Upgraded from 3.0 due to meaningful progress at the top of the ecosystem. MinerU’s emergence as the highest-traffic OCR MCP server (61,700-star library, Apache 2.0, seven rapid releases) represents a genuine step forward. PaddleOCR’s MCP server doubling its tool count with VLM-based models and 111-language support is a material improvement. Docling’s explosion (35K → 59K stars with weekly releases) signals a growing community around high-quality document intelligence.

The bottom of the ecosystem remains thin — most servers beyond the top tier have single-digit stars, minimal documentation, and limited community testing.

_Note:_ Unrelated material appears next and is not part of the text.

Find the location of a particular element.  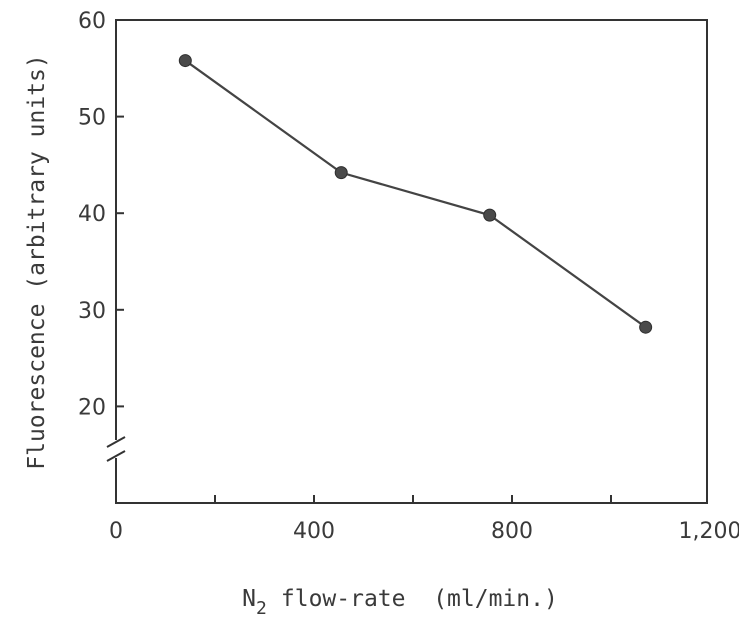

y-axis-ticks: 20 30 40 50 60 is located at coordinates (101, 214).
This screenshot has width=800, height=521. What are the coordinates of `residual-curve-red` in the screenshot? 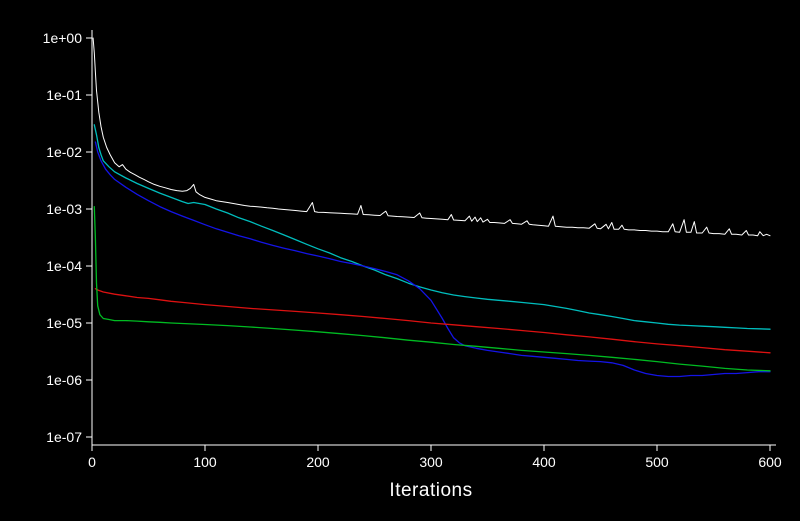 It's located at (432, 321).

The major cloud providers (Google Cloud Vision, AWS Textract, Azure Document Intelligence) are still absent from MCP. Mistral OCR — one of the best cloud OCR APIs available — lacks a maintained MCP wrapper despite the underlying API’s continued excellence.

The gap between the quality of underlying OCR engines and the quality of their MCP integrations is narrowing, but has not closed. Today, MinerU and PaddleOCR represent genuinely production-ready options; everything else requires careful evaluation.


This review was originally published 2026-03-19 and refreshed 2026-05-02 (44 days). Star counts, version numbers, and feature availability reflect research conducted in May 2026. We research MCP servers thoroughly through documentation, GitHub repositories, community discussions, and published benchmarks — we do not test servers hands-on.

Written using Claude Sonnet 4.6 (Anthropic).